Operation Kahuku was a search and destroy mission during the Vietnam War led by Task Force GREER composed of elements of the 5th Infantry Regiment of the 25th Infantry Division supported by 69th Armor Regiment in the Củ Chi area on 7 April 1966.

Mechanized infantry and armor moved quickly through the area of rice paddies, woods and marsh near Củ Chi. Intelligence led the task force to believe that they would face a Viet Cong force of around 110 men. The actual total was much smaller and the enemy was found in small groups of 4-5 men in tunnels, bunkers and spider holes. Two of the unit's helicopters were hit by ground fire and one crashed.

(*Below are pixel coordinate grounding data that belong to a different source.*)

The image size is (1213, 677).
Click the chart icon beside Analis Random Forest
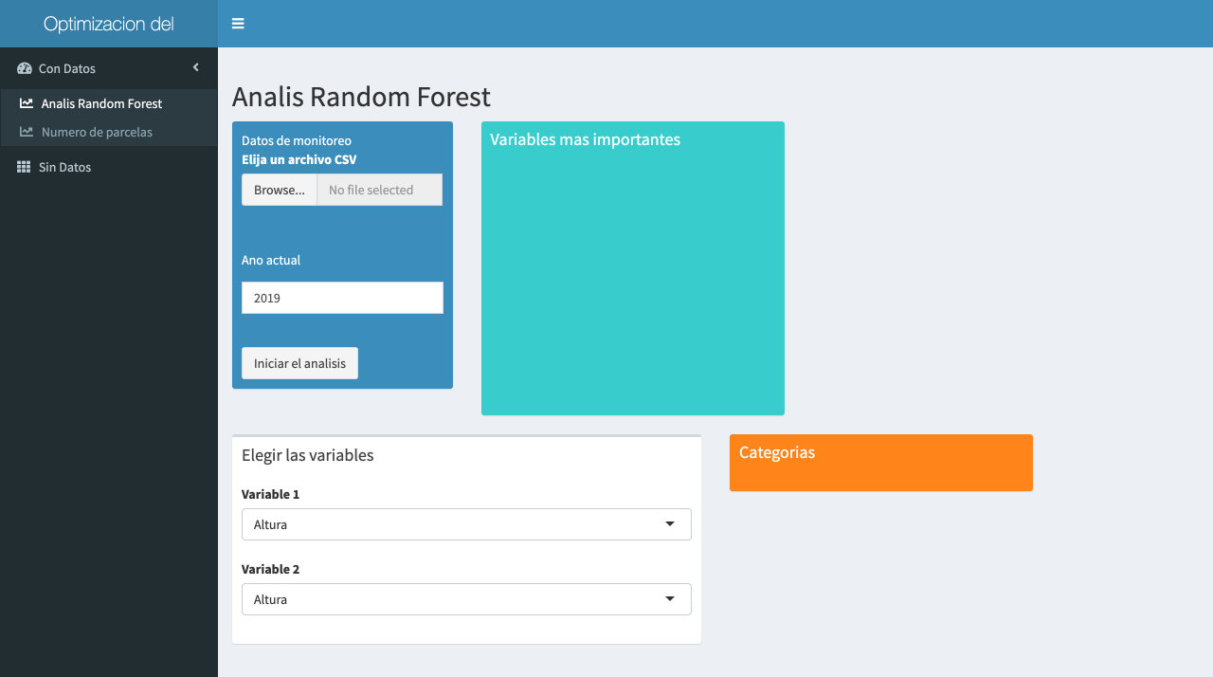[x=27, y=103]
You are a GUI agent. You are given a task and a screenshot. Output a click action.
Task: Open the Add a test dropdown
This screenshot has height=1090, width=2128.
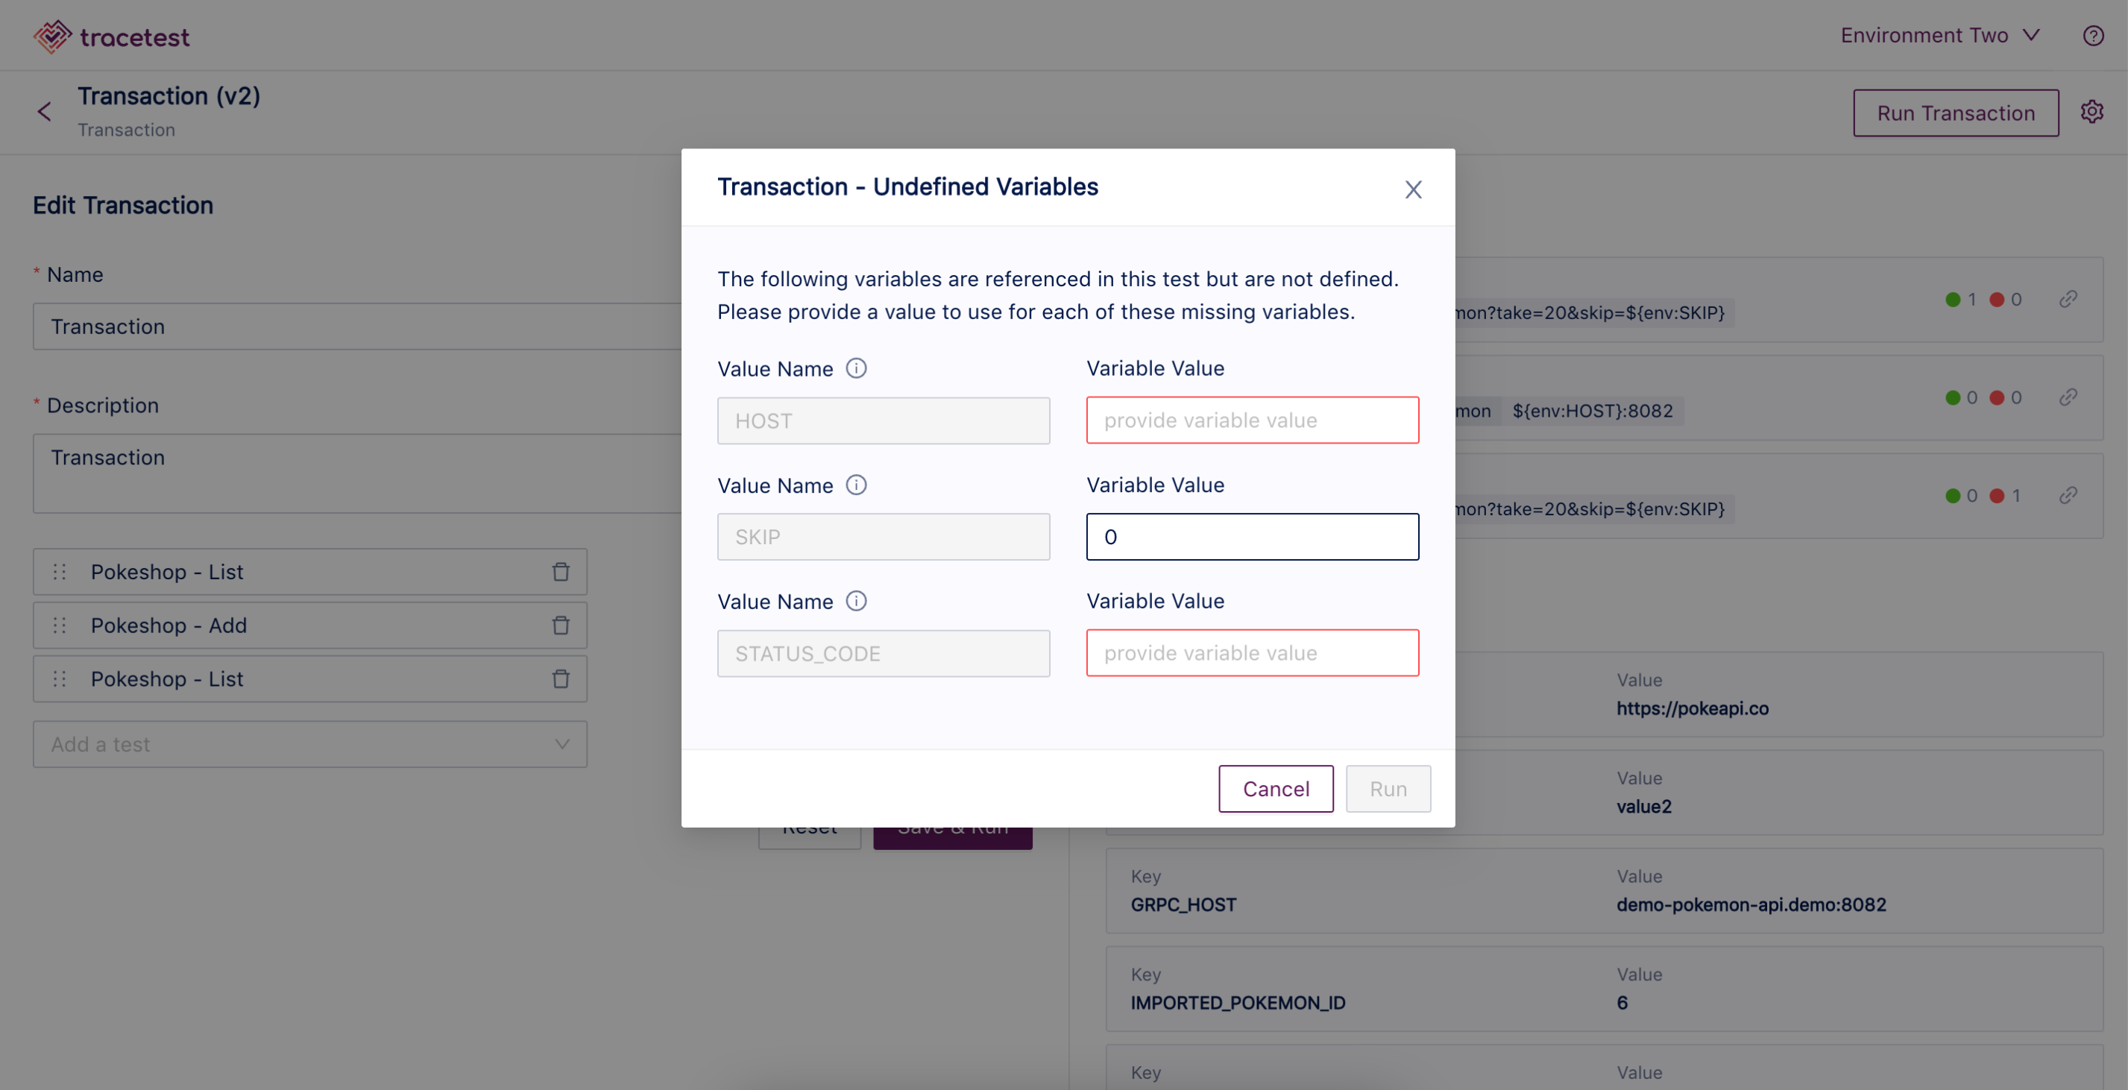(x=311, y=744)
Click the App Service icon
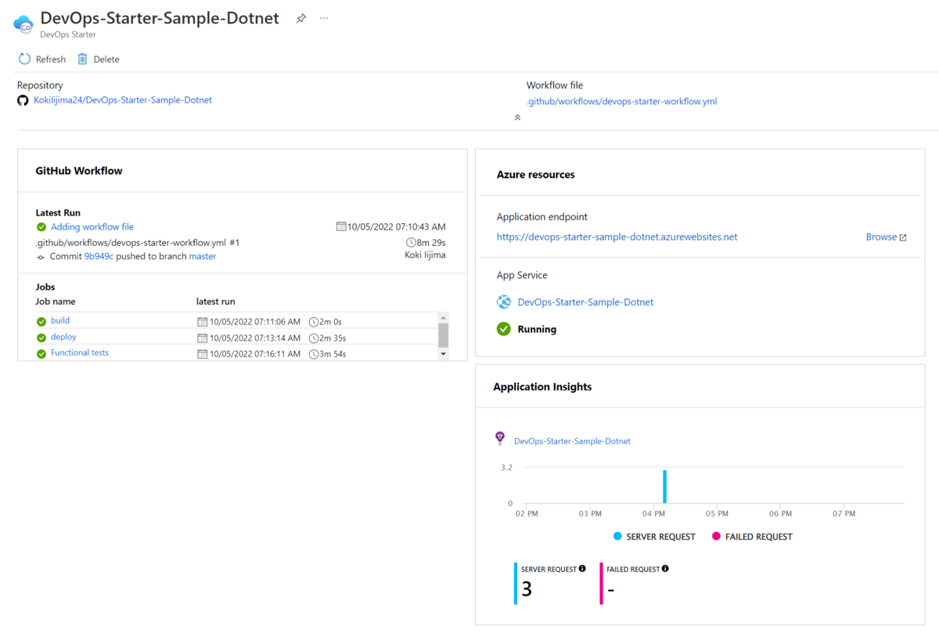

After searching the area, 26 Viet Cong were killed and 18 prisoners were handed over to the local police. They destroyed weapons, buildings and tunnels of the enemy before turning over the area to teh 49th ARVN Regiment. Eight American soldiers were wounded. The operation was part of a much larger series of 60 search and destroy missions in Vietnam during that time period.

The operation got its name from Kahuku Beach, a quiet white sand beach on the island of O'ahu, Hawaii.

== Củ Chi tunnels today ==
The Củ Chi tunnels are a tourist attraction in Ho Chi Minh City (previously Saigon) as a part of a war memorial park in the city.